HANDLING OUR DIFFERENCES REDEMPTIVELY, NOT DESTRUCTIVELY

HANDLING OUR DIFFERENCES REDEMPTIVELY, NOT DESTRUCTIVELY by Scotty Smith for Core Christianity

Trying to wrap my head and heart around the divisiveness that has marked so much public discourse lately, I spent some valuable time pondering three messy relational scenarios described in the New Testament. Each situation highlights how we, who are perfectly loved by Jesus, don’t easily handle our differences very well.

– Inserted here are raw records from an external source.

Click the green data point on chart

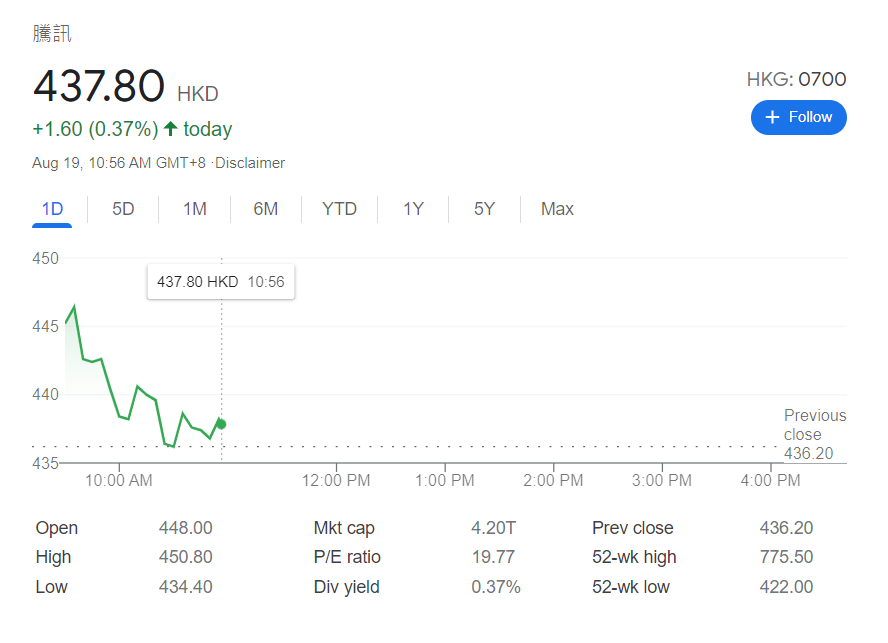point(221,424)
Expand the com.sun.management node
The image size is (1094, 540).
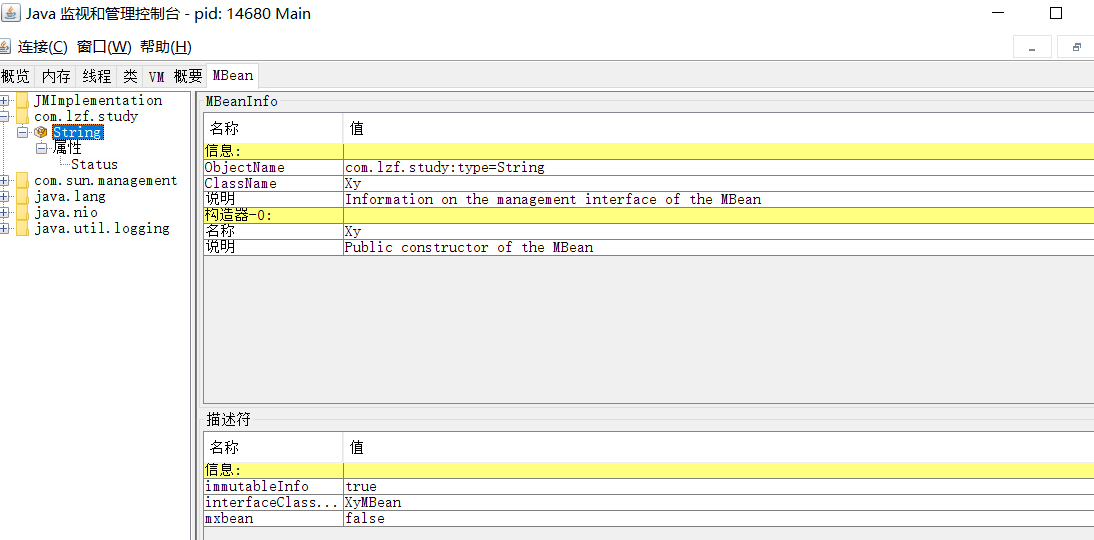click(5, 181)
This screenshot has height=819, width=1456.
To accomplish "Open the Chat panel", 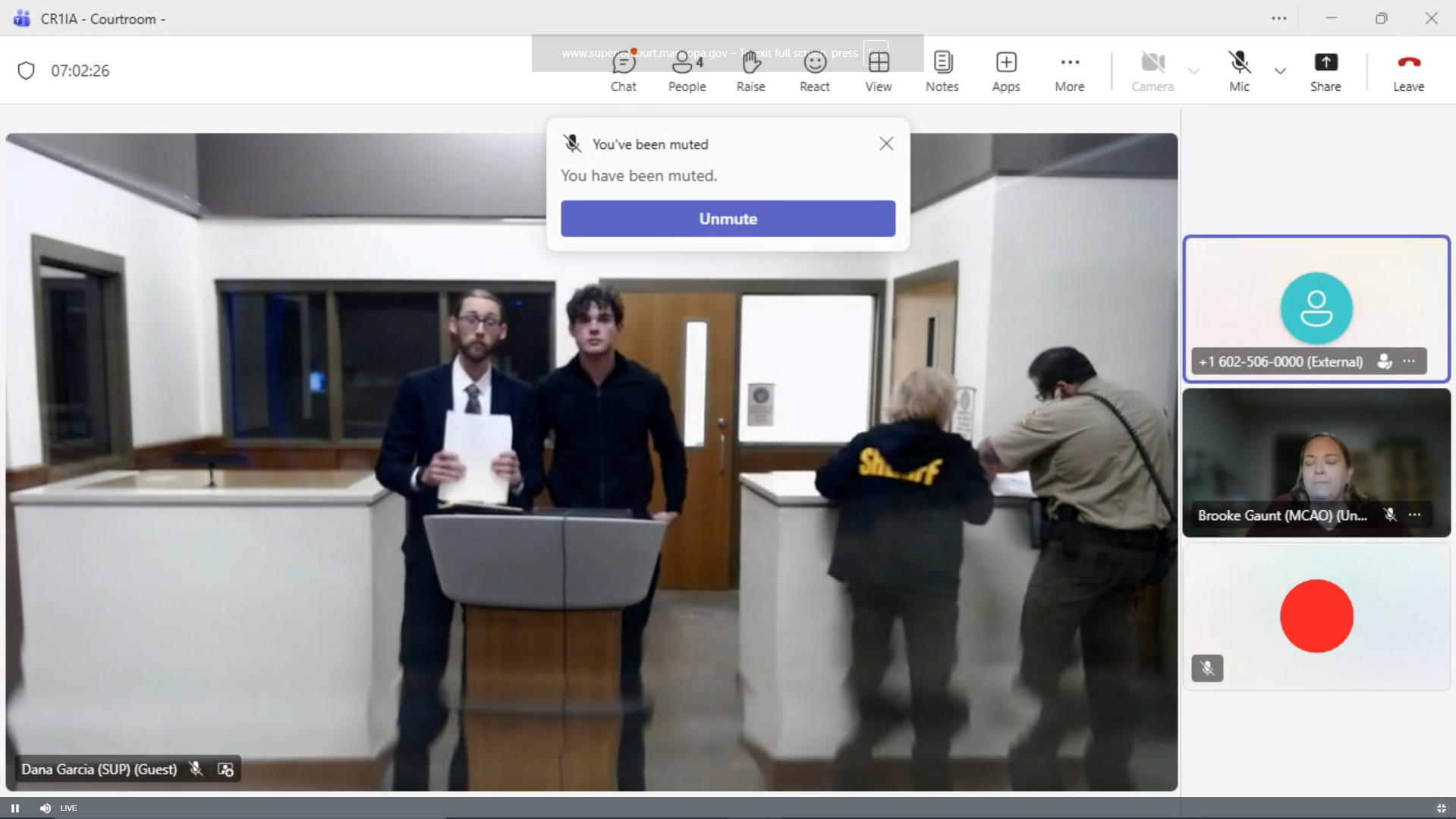I will (623, 71).
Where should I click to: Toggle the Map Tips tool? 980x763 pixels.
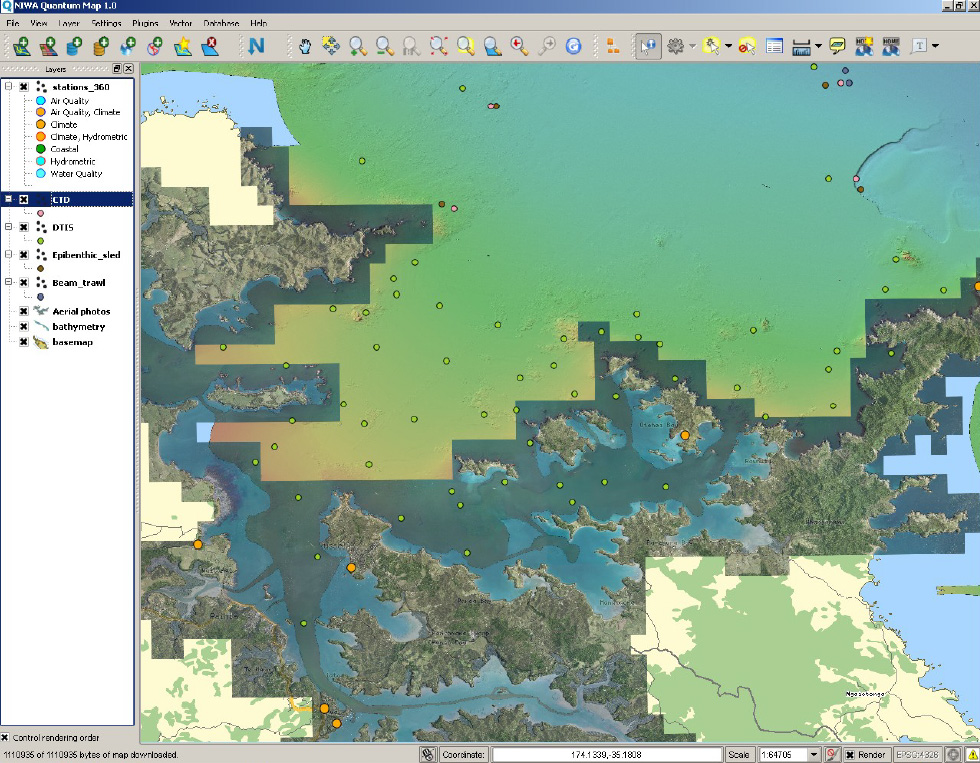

In fact, until Jesus returns and we are made perfect in love (1 John 4:17–19), remain quite capable of failing to love one another. The fact that the Bible records these broken stories actually makes it more trustworthy to me and encouraging to my weary heart. What can we learn from the situations? How are we who live with canceled sins to inhabit this cancel culture of ours?

First Scenario:

In Galatia, the debate over the relationship between God’s law and God’s grace got so intense, Paul had to warn the believers there about how their “biting and devouring one another” could lead to relational destruction among the churches in Galatia (Galatians 5:15). The inference seems to be that both legalists and grace-defenders joined in the verbal teardown. We can be just as self-righteous about the gospel of grace as we can the non-gospel of legalism.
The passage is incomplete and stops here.